■ **STUDY TEXT**:
+ + + + + + +

The federal Title IX law that prohibits sex discrimination in schools is at the heart of the dispute between Palatine-Schaumburg High School District 211 and the American Civil Liberties Union regarding transgender students' access to locker rooms.

But a Loyola University law professor says that in two recent federal cases, judges found Title IX irrelevant to cases of transgender students' use of the bathrooms and locker rooms of the gender with which they identify.

Sacha Coupet, director of research at the Civitas Child Law Center at Loyola University, said the Department of Education's Office of Civil Rights has interpreted Title IX as central to protecting the rights of transgender students.

“However, when these claims have gone beyond the Department of Education into federal court, that interpretation has yet to hold sway,” said Coupet, co-editor of the recent book “Children, Sexuality & the Law.”

A pair of federal courts this year — in the cases Grimm v. Gloucester County School Board in Virginia and Johnston v. University of Pittsburgh in Pennsylvania — found that Title IX does not prohibit schools from limiting access on the basis of a person's sex.

Coupet said it not a coincidence that these recent transgender cases have involved access to bathrooms and locker rooms, where people fully or partially disrobe.

“It really is the underlying issue about transgender students,” she said. “It really brings the issue to the fore. It's as concrete as you can make the issue.”

Coupet said she understands the ACLU's argument that treating a transgender student differently could be construed as discrimination. But from a legal perspective, she couldn't entirely dismiss the privacy concerns expressed by the other side.

“This stuff is really new,” she said. “The issue is so new that it seems to fall into all the gaps that the current law attempts to cover.”

District 211 officials have said they are sensitive to the needs of transgender students, including assisting in the changing of names, participation in gender-specific sports teams and access to the bathrooms of the gender they identify as, where there are stalls.

But when it comes to locker rooms — where there aren't stalls and students could undress fully or shower — it's still a matter of opposite-sex body parts being in a gender-specific space, they said.

+ + + + + + +

■ **DATASET RECORDS**:

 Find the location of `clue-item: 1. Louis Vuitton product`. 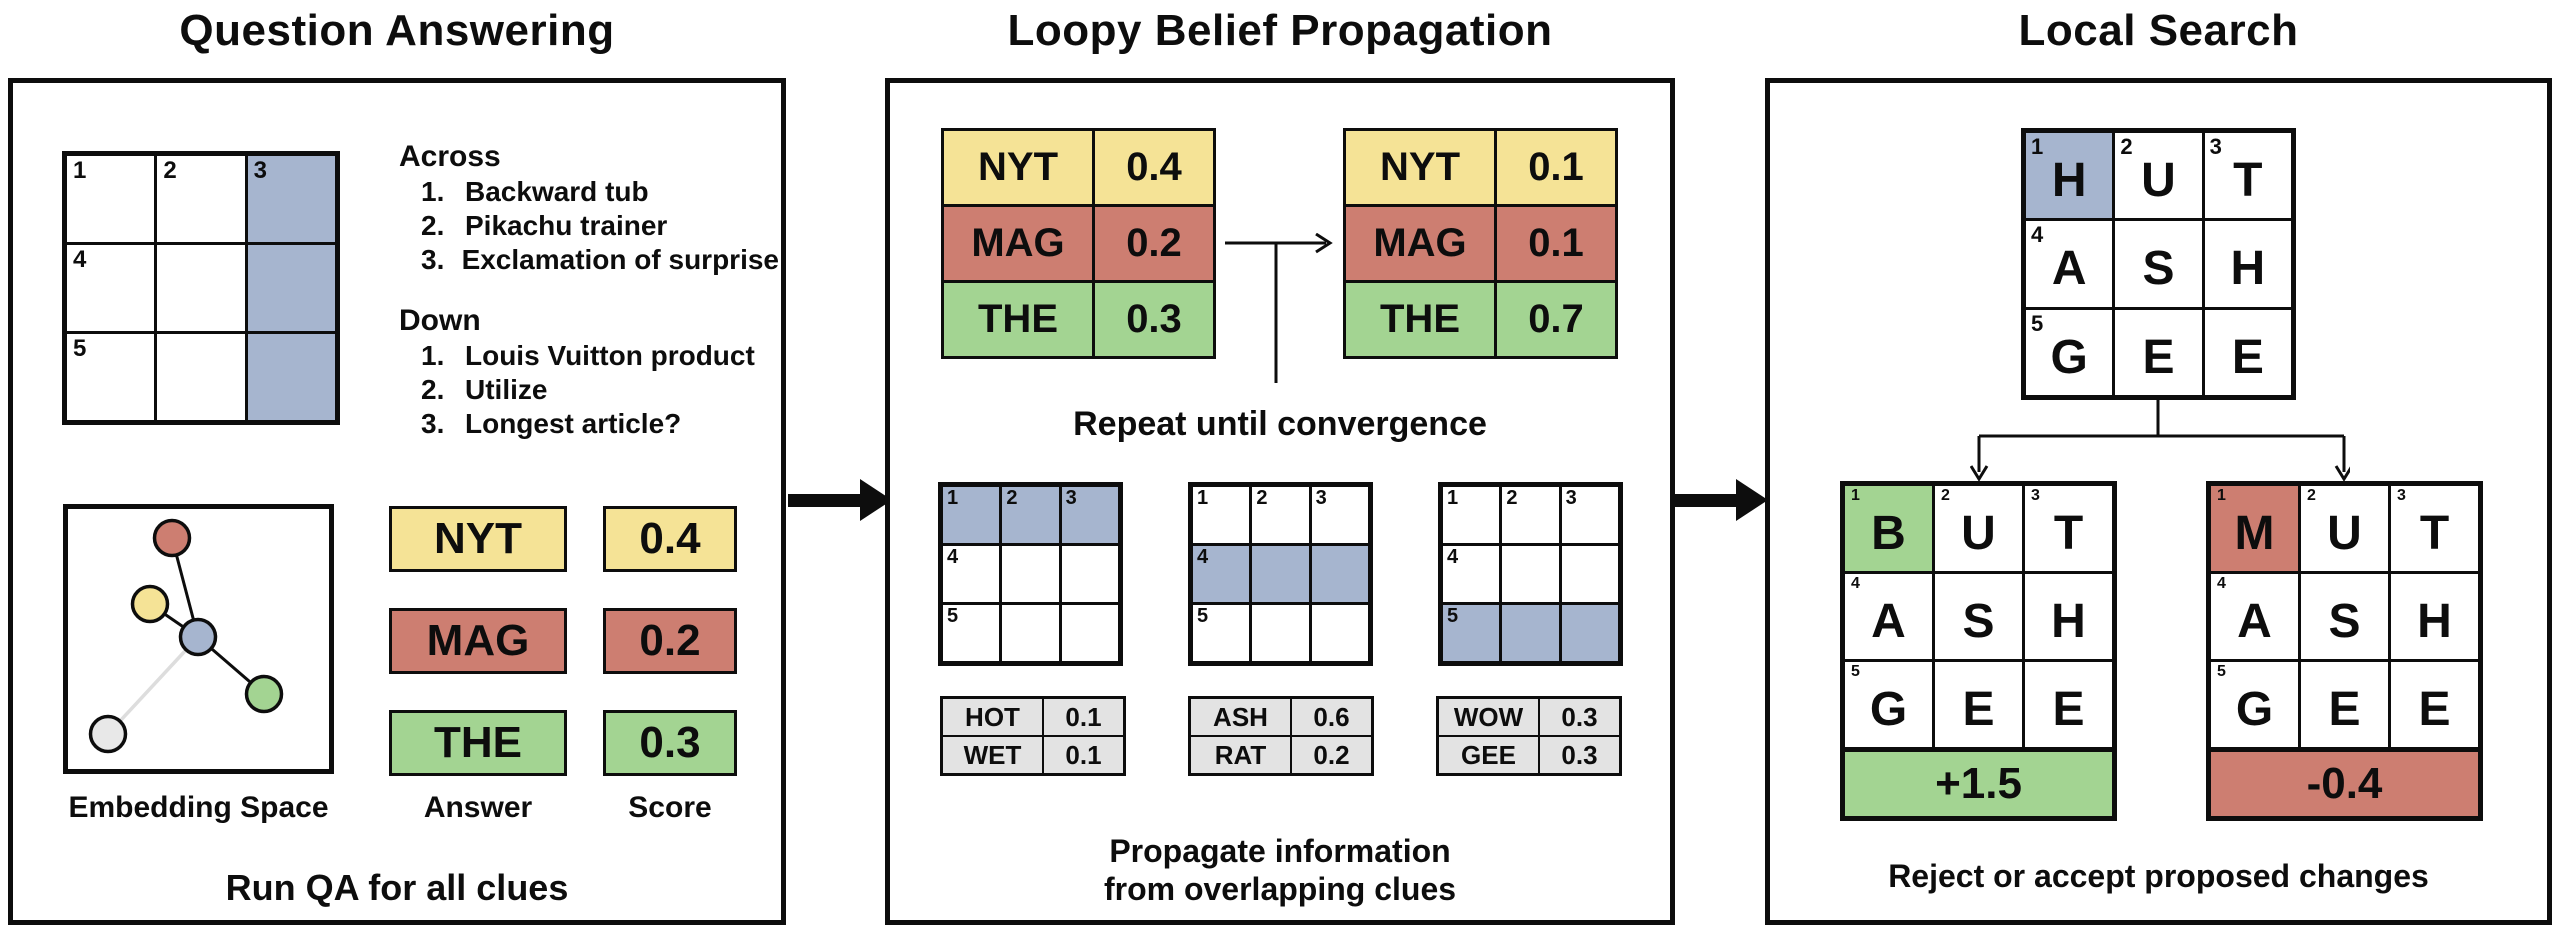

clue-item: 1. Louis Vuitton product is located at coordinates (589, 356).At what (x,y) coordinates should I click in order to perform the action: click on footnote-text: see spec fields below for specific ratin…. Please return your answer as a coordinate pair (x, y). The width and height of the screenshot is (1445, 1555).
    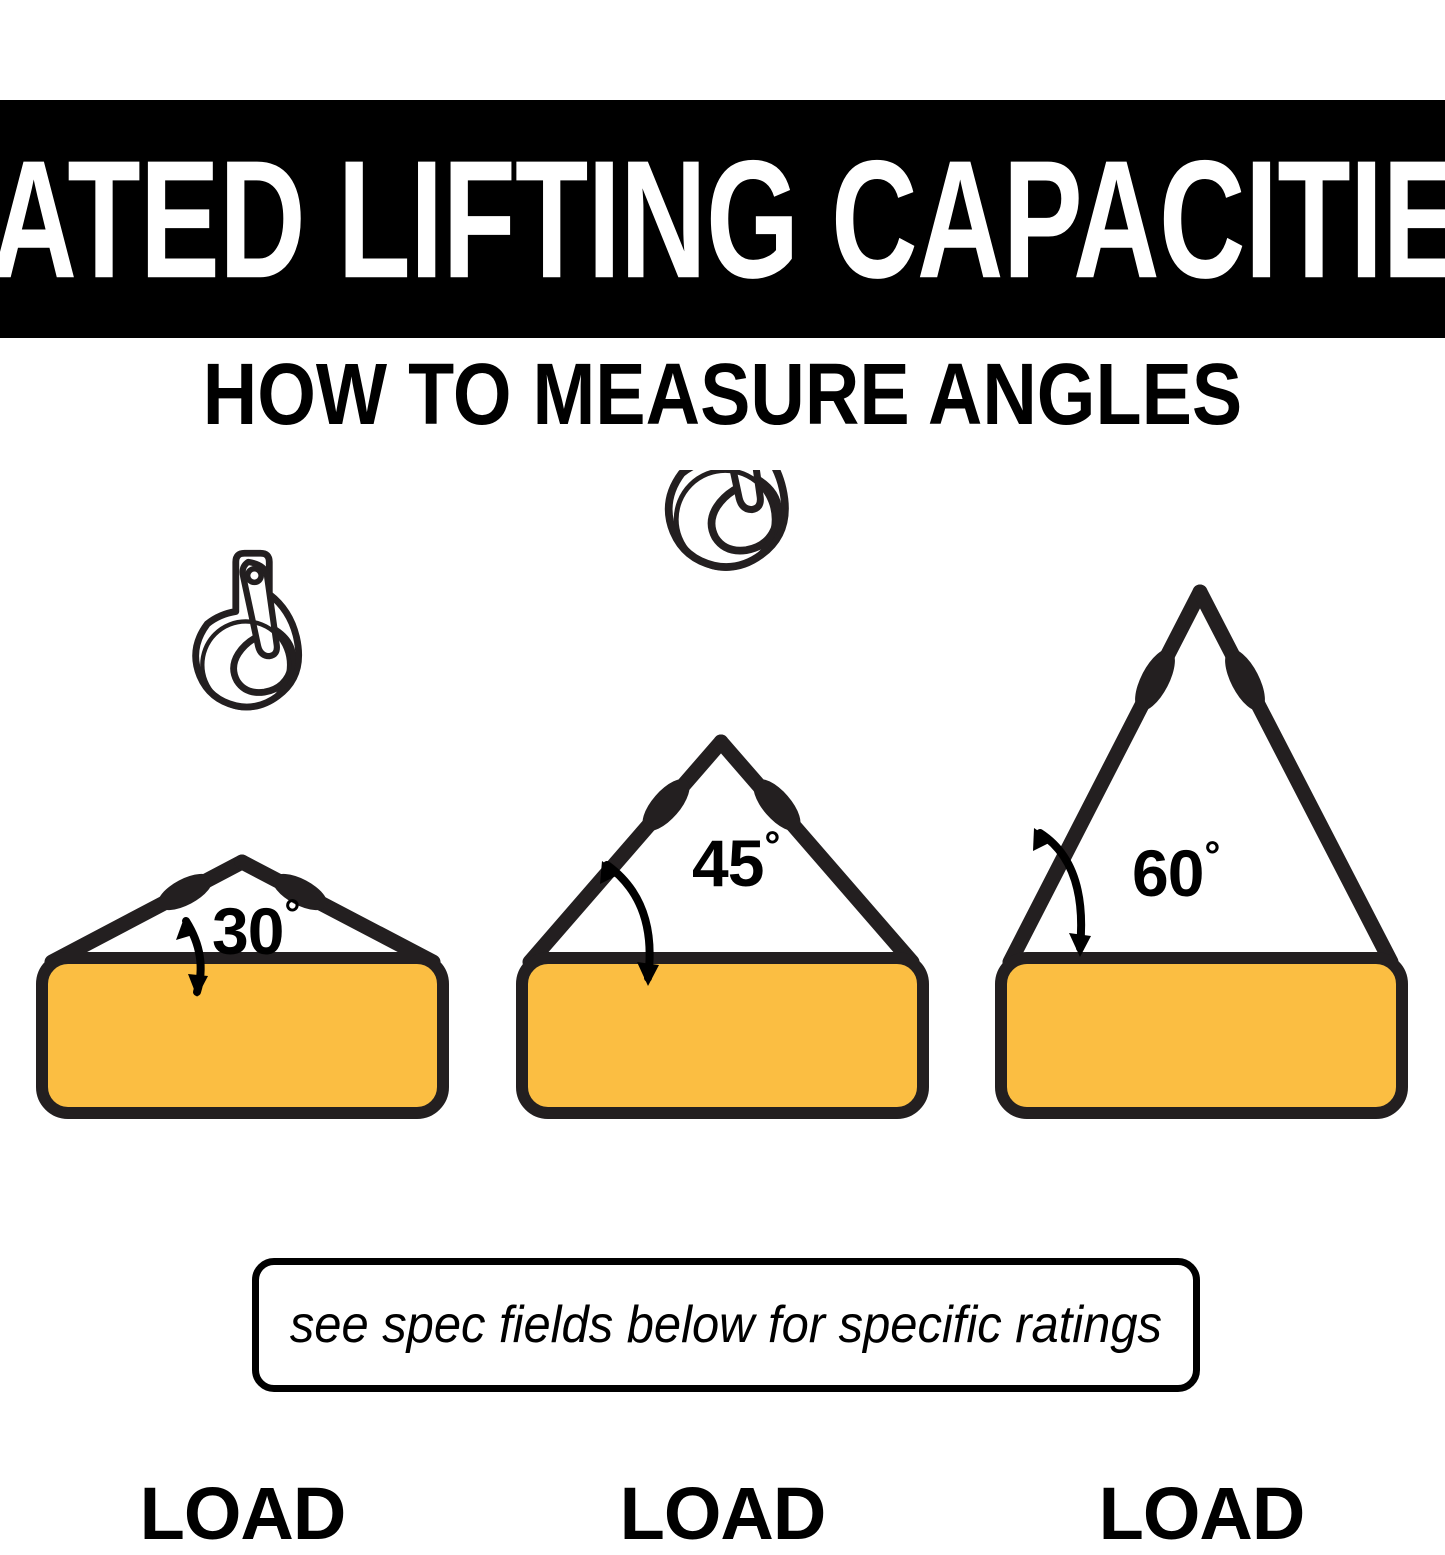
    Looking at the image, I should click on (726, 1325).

+ + + + + + +

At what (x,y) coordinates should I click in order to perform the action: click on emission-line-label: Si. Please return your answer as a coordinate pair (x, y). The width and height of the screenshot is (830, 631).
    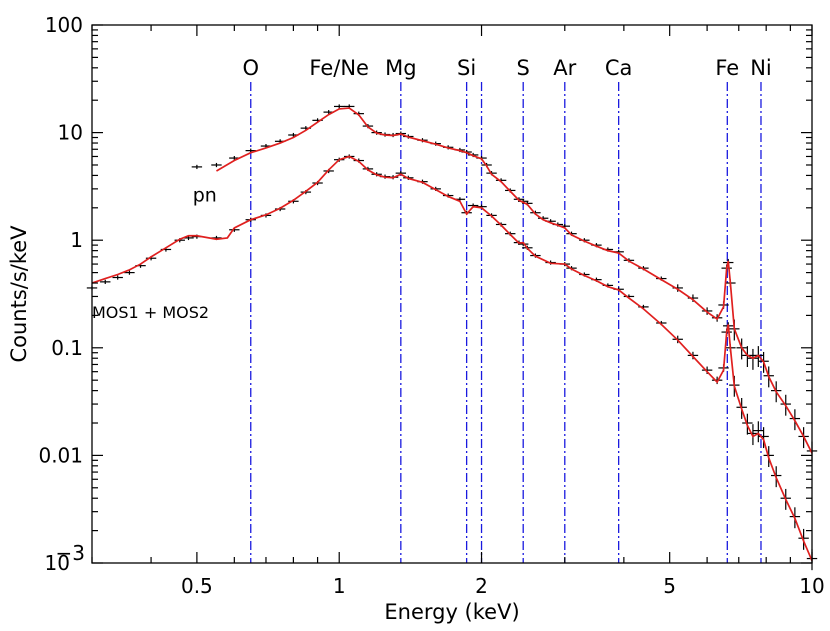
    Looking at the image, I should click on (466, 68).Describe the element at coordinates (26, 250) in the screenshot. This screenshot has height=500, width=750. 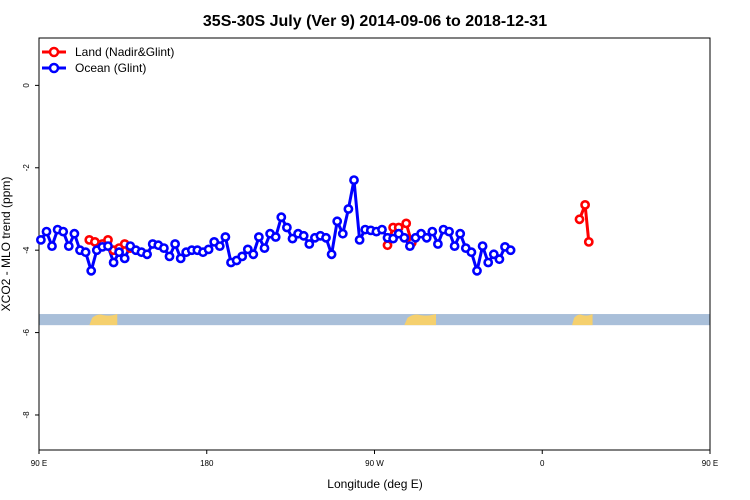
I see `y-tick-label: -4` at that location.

+ + + + + + +

■ **TASK TO COMPLETE**:
Can you resume the article above about the District 211 locker room dispute, picking up right after its last sentence?

■ **ANSWER TO THIS PROBLEM**:
Their solution has been to provide a separate changing space for the transgender student to use within a girls' locker room. That practice is the basis of the complaint now before the Office for Civil Rights.

While district officials maintain they are not violating the law, they concede they could be risking approximately $6 million in federal Title IX funding if the Office for Civil Rights disagrees.

“It's one of a growing number of cases,” Coupet said. “We're paying attention to these because they're pioneering cases. It's interesting for this to happen in our own backyard.”

Whether the Office for Civil Rights makes a finding of compliance or noncompliance on District 211's locker room policy, Coupet said she'd be surprised if the issue made it to federal court and a judge upheld the Department of Education's current stance. But she doesn't believe one more court loss for the Title IX argument will necessarily set a permanent precedent.

Attempts to make same-sex marriage legal failed for nearly 25 years before they recently succeeded.

Two religious liberty organizations — the Thomas More Society and Alliance Defending Freedom — recently sent District 211 a letter citing existing case law they believe supports the school district's position. Among them are the cases cited by Coupet. District 211 has declined to comment on the letter.

Coupet said the interest taken by the two religious groups is another aspect of what makes the District 211 case interesting. While the case can legitimately be seen to be about privacy along, new societal dilemmas also raise issues of religious liberty, Coupet said.